STATED PROBLEM 1: Reproduce the listing lines verbatim, everything from the line containing "The width and" down to the line containing "I will coord(720,725).", with both of those lines included.

# Stress stripes, yes or no?



## vaygirl (Sep 10, 2009)

I was thinking about it this morning as I was watching everyone doing their thing. Stress stripes. I've never seen a stress stripe on either Tango or Whiskey. Kilo gets one if you put something large in front of his tank or you move his decor around. He loses it just as fast as it comes. So how many of yours get stress stripes and why?


----------



## kuklachica (Dec 23, 2009)

I only had one guy who got stress stripes (noche) for everything. Seeing another fish, seeing me, changing his water, water current too fast... etc. I could never make him relax! He also had vertical stripes meaning that he was submissive, not a very tough guy, haha. So he is doing much better alone with Singamongal.


----------



## 1fish2fish (Sep 10, 2009)

I've never seen any stress stripes on my light bodied fish. I think that has to do with the lack of pigment on certain levels so stress stripes (and also vertical bars) don't show up.

Eros, Demetri, Sid, Zorro, and Nancy.. who are all my dark bodied fish show stress stripes.

Eros showed them when he was sick, same for Sid. Zorro shows them if I move him around too much or if he can clearly see another fish (not through a divider but like tanks right next to each other). Zorro also vertical bars. Demetri stripes during water changes or if I try to cup him. Nancy is one of the lower beings in my sorority so she stripes when she's getting chased.

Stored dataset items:
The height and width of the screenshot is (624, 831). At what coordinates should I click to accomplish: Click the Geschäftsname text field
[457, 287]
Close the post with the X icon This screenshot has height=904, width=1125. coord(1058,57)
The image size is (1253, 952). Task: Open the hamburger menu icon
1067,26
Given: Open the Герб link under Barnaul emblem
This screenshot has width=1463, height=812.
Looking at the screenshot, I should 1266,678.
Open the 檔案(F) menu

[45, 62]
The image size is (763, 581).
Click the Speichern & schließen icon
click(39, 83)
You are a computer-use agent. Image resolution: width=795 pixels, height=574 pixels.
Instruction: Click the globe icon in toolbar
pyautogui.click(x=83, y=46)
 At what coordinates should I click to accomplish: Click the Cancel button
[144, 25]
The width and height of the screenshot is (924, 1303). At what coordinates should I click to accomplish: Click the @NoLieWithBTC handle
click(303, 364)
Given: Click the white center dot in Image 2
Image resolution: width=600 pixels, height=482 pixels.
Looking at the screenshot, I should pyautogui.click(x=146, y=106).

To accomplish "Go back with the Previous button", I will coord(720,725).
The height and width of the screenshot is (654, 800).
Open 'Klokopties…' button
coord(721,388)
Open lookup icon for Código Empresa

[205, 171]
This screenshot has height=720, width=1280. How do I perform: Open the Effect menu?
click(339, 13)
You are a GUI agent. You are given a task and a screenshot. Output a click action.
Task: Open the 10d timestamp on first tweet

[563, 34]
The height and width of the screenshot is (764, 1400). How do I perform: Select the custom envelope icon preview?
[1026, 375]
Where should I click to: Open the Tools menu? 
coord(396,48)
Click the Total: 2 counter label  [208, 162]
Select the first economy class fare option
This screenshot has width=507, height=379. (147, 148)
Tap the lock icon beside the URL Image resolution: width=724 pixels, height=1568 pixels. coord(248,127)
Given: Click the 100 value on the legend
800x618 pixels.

STATED PROBLEM 2: Write out the stress stripes thread word for word, everything from "## kuklachica (Dec" down to "don't show up.".

CORRECT OUTPUT 1:
The width and height of the screenshot is (924, 1303). At what coordinates should I click to accomplish: Click the @NoLieWithBTC handle
click(303, 364)
Given: Click the white center dot in Image 2
Image resolution: width=600 pixels, height=482 pixels.
Looking at the screenshot, I should pyautogui.click(x=146, y=106).

To accomplish "Go back with the Previous button", I will coord(720,725).

CORRECT OUTPUT 2:
## kuklachica (Dec 23, 2009)

I only had one guy who got stress stripes (noche) for everything. Seeing another fish, seeing me, changing his water, water current too fast... etc. I could never make him relax! He also had vertical stripes meaning that he was submissive, not a very tough guy, haha. So he is doing much better alone with Singamongal.


----------



## 1fish2fish (Sep 10, 2009)

I've never seen any stress stripes on my light bodied fish. I think that has to do with the lack of pigment on certain levels so stress stripes (and also vertical bars) don't show up.